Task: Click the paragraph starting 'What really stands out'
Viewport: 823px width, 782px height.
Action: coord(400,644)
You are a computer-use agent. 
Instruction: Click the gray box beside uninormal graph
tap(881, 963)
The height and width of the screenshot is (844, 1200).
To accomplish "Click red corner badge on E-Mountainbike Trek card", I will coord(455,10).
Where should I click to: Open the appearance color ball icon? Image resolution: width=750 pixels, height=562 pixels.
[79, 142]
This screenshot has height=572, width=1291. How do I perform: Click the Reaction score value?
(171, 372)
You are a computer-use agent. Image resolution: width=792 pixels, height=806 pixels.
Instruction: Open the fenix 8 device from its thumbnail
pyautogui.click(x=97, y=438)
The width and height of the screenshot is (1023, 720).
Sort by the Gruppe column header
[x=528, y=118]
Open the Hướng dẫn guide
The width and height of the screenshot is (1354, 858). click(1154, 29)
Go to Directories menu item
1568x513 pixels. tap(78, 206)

**PROBLEM DESCRIPTION**
Exact copies of the lines from the one containing "Sort by the Gruppe column header" through the final line of the records are all the answer should hold.

**EXERCISE OUTPUT**
Sort by the Gruppe column header
[x=528, y=118]
Open the Hướng dẫn guide
The width and height of the screenshot is (1354, 858). click(1154, 29)
Go to Directories menu item
1568x513 pixels. tap(78, 206)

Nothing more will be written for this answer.